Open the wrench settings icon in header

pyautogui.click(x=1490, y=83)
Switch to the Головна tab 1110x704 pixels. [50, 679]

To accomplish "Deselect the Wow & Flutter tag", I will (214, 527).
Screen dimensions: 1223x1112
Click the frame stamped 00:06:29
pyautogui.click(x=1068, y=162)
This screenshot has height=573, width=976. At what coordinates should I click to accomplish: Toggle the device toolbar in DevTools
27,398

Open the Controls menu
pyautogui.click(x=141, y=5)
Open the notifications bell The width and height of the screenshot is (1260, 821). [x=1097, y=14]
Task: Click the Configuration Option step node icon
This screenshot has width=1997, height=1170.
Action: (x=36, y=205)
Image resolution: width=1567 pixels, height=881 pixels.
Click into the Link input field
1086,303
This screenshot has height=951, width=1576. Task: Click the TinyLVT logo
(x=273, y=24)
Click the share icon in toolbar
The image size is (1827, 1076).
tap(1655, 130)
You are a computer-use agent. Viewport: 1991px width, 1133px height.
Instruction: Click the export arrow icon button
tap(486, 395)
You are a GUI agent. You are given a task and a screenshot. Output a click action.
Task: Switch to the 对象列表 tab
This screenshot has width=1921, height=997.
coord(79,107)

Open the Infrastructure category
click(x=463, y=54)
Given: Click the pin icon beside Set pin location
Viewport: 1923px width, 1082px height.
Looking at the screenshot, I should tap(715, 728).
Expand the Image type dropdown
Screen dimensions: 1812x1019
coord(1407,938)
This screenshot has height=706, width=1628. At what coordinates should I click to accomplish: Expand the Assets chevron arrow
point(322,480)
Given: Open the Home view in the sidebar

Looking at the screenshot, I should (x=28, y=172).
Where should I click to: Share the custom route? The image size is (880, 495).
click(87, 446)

WHAT NEEDS TO BE DONE:
Every single line of the listing must be retyped exactly.

RESPONSE TO THIS TASK:
Open the wrench settings icon in header

pyautogui.click(x=1490, y=83)
Switch to the Головна tab 1110x704 pixels. [50, 679]

To accomplish "Deselect the Wow & Flutter tag", I will (214, 527).
Screen dimensions: 1223x1112
Click the frame stamped 00:06:29
pyautogui.click(x=1068, y=162)
This screenshot has height=573, width=976. At what coordinates should I click to accomplish: Toggle the device toolbar in DevTools
27,398

Open the Controls menu
pyautogui.click(x=141, y=5)
Open the notifications bell The width and height of the screenshot is (1260, 821). [x=1097, y=14]
Task: Click the Configuration Option step node icon
This screenshot has width=1997, height=1170.
Action: (x=36, y=205)
Image resolution: width=1567 pixels, height=881 pixels.
Click into the Link input field
1086,303
This screenshot has height=951, width=1576. Task: Click the TinyLVT logo
(x=273, y=24)
Click the share icon in toolbar
The image size is (1827, 1076).
tap(1655, 130)
You are a computer-use agent. Viewport: 1991px width, 1133px height.
Instruction: Click the export arrow icon button
tap(486, 395)
You are a GUI agent. You are given a task and a screenshot. Output a click action.
Task: Switch to the 对象列表 tab
This screenshot has width=1921, height=997.
coord(79,107)

Open the Infrastructure category
click(x=463, y=54)
Given: Click the pin icon beside Set pin location
Viewport: 1923px width, 1082px height.
Looking at the screenshot, I should tap(715, 728).
Expand the Image type dropdown
Screen dimensions: 1812x1019
coord(1407,938)
This screenshot has height=706, width=1628. At what coordinates should I click to accomplish: Expand the Assets chevron arrow
point(322,480)
Given: Open the Home view in the sidebar

Looking at the screenshot, I should (x=28, y=172).
Where should I click to: Share the custom route? The image size is (880, 495).
click(87, 446)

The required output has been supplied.